Comme chaque année, l’œuvre la plus créative du Voyage à
Nantes estival est peut-être son bilan. Mais ça commence quand même à devenir
laborieux. Ainsi s’ouvre le bilan de fréquentation estivale 2016 :
« Toute l’année le Voyage à Nantes
travaille pour le développement du tourisme à Nantes et si l’événement estival
reste la partie la plus visible de son action, cette édition 2016 marque, après
5 ans d’activités, combien l’art dans l’espace public bouscule la forme de la
ville jusqu’à inventer de nouveaux usages pour ses habitants et visiteurs
extérieurs. »
Soixante
mots pour ne rien dire (
« l’art bouscule la forme de la ville jusqu’à
inventer de nouveaux usages » : bravo à l’exégète qui saura
décrypter cette formule boursouflée) : personne n’a donc eu l’idée de
faire relire le dossier de presse par un professionnel de la com’ ? Même
un stagiaire aurait suffi… À titre de comparaison, voici comment débute le
bilan
de saison départemental de Loire-Atlantique développement :
« Dans
un contexte national de baisse de la fréquentation touristique, l’été de la
Loire-Atlantique a été sauvé par une météo très favorable. Le département se
révèle ainsi une valeur sûre ! »
C’est
toute la différence entre les pros et les amateurs…

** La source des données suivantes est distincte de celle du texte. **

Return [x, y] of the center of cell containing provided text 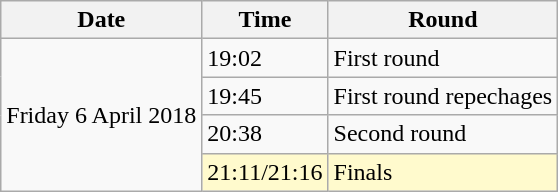
First round repechages [443, 96]
19:45 [265, 96]
Time [265, 20]
21:11/21:16 [265, 172]
19:02 [265, 58]
Finals [443, 172]
20:38 [265, 134]
Round [443, 20]
Friday 6 April 2018 [102, 115]
First round [443, 58]
Date [102, 20]
Second round [443, 134]
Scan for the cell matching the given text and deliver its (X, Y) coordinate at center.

Mais attendez ! Le Voyage à Nantes se rattrape aux
branches avant la fin de la première page :
« nous sommes heureux
de constater une fréquentation stable sur les deux mois d’été. »

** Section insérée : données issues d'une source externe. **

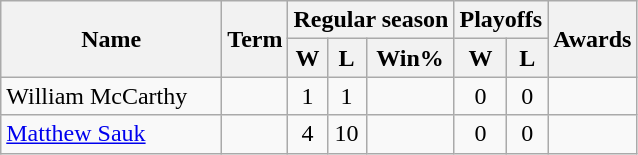
Matthew Sauk (112, 134)
Win% (410, 58)
Playoffs (501, 20)
Awards (592, 39)
William McCarthy (112, 96)
10 (346, 134)
Term (255, 39)
Name (112, 39)
4 (308, 134)
Regular season (371, 20)
Provide the (x, y) coordinate of the cell's center where the given text is located.  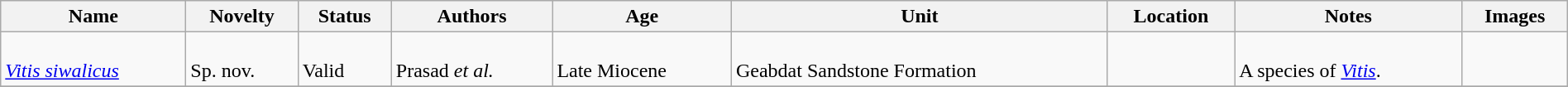
Unit (920, 17)
Prasad et al. (471, 60)
A species of Vitis. (1348, 60)
Age (642, 17)
Vitis siwalicus (93, 60)
Images (1515, 17)
Authors (471, 17)
Late Miocene (642, 60)
Status (344, 17)
Sp. nov. (241, 60)
Geabdat Sandstone Formation (920, 60)
Novelty (241, 17)
Notes (1348, 17)
Location (1171, 17)
Valid (344, 60)
Name (93, 17)
Provide the (x, y) coordinate of the cell's center where the given text is located.  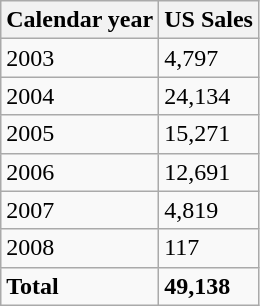
24,134 (209, 96)
12,691 (209, 172)
US Sales (209, 20)
Total (80, 286)
2004 (80, 96)
4,797 (209, 58)
15,271 (209, 134)
4,819 (209, 210)
2005 (80, 134)
Calendar year (80, 20)
2003 (80, 58)
2006 (80, 172)
117 (209, 248)
2008 (80, 248)
49,138 (209, 286)
2007 (80, 210)
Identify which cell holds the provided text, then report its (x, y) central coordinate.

Eh ! bien voilà ! Ce qui va sans dire va mieux en le disant. Hélas ça va beaucoup moins bien en le comptant. « Cette édition
2016 réunit 1 700 684 visites le long de la ligne verte », précise Le Voyage à
Nantes. Puisqu’il y a stabilité, c’est donc que la fréquentation de 2015 devait
se situer dans les mêmes eaux ? Pas du tout : l’édition 2015 avait
revendiqué 2 056 000 visites. Le compte est vite fait : la « fréquentation
stable » a en réalité baissé de 355 316 personnes. Ce 0 %
est en fait un –17,3 %…
Ça vous paraît trop gros pour être vrai ? Inutile de vous jeter sur
l’internet pour vérifier : le bilan 2015 est aujourd’hui introuvable,
à
l’instar du bilan 2013. Mais la piste peut quand même être remontée grâce
à…
Nantes
Métropole : on n’est jamais si bien trahi que par les siens ! Voici
ce qu’on lit, à ce jour encore (mais demain qui sait ?), sur son site
officiel concernant l'été 2015 :
Le bilan de 2015 est donc bel et bien de 2 056 000
visites (« soit 66 745 en plus par rapport à 2014 ») alors que
le dossier de presse 2016 présenté jeudi dernier par Le Voyage à Nantes n’en
compte plus que 1 665 294. Maintenant, que faut-il en conclure :
que le bilan 2016 est trafiqué ou que le bilan 2015 était gonflé ? Je ne me
prononcerai pas*.
Il faut ajouter à cela que les visites ont eu tendance à se
concentrer sur deux sites seulement : le jardin des plantes et la cour du
château des ducs. Ils totalisent à eux deux 871 136 visites, soit plus de
la moitié du total. On dirait que « l’art dans l’espace public »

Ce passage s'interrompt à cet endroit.